Sénégal : Ousmane Sonko impose sa vision sur la réforme constitutionnelle

Au Sénégal, le projet de révision constitutionnelle a été marqué par un affrontement politique de premier plan. L’Assemblée nationale a en effet donné son feu vert aux amendements portés par la majorité dirigée par le Premier ministre Ousmane Sonko, tout en rejetant ceux soumis par le gouvernement, représenté par le ministre de la Justice Me Moussa Sarr. Ce vote souligne les tensions grandissantes entre l’exécutif et le Parlement, alors que le président Bassirou Diomaye Faye voyait ses propositions écartées.
Réunis pendant près de huit heures en commission technique, députés et représentants du gouvernement ont débattu de la proposition de loi visant à réviser la Constitution. Rapidement, les échanges ont pris la forme d’un duel institutionnel : d’un côté, le ministre de la Justice défendait les amendements présidentiels ; de l’autre, les députés de Pastef, alignés sur la ligne du Premier ministre, ont imposé leur propre vision de la réforme. Ousmane Sonko a ainsi fermement verrouillé le processus, marginalisant les contributions de Bassirou Diomaye Faye.

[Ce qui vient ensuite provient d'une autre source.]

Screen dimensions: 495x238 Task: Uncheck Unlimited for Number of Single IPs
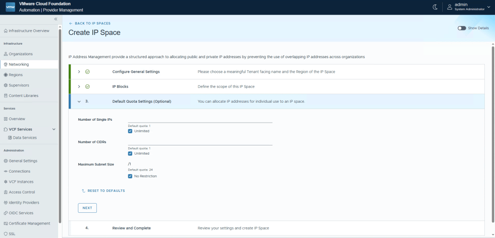(130, 131)
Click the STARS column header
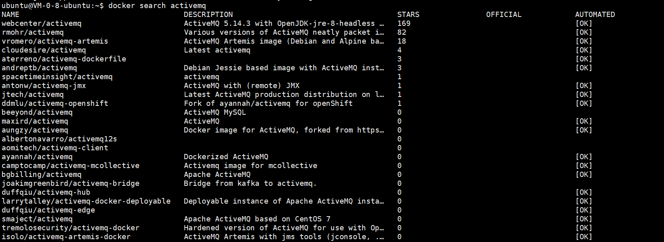 408,15
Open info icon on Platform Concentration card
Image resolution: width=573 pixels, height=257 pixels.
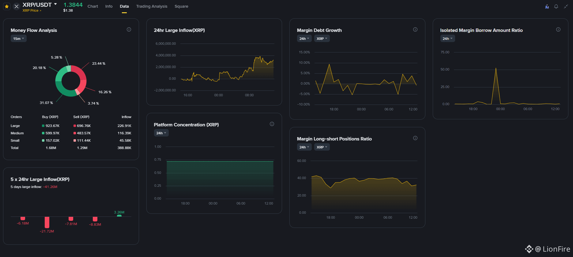coord(272,124)
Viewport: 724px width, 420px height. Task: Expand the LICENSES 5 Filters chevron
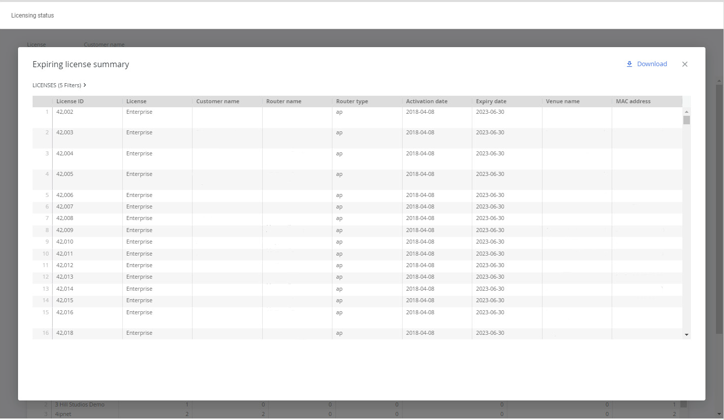pos(85,85)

Cette séquence confirme la volonté de l’exécutif politique de contrôler la réforme constitutionnelle, quitte à créer une fracture avec le chef de l’État. L’adoption des amendements de la majorité parlementaire marque un tournant dans la vie politique sénégalaise, où les rapports de force entre le président et le Premier ministre s’affichent au grand jour.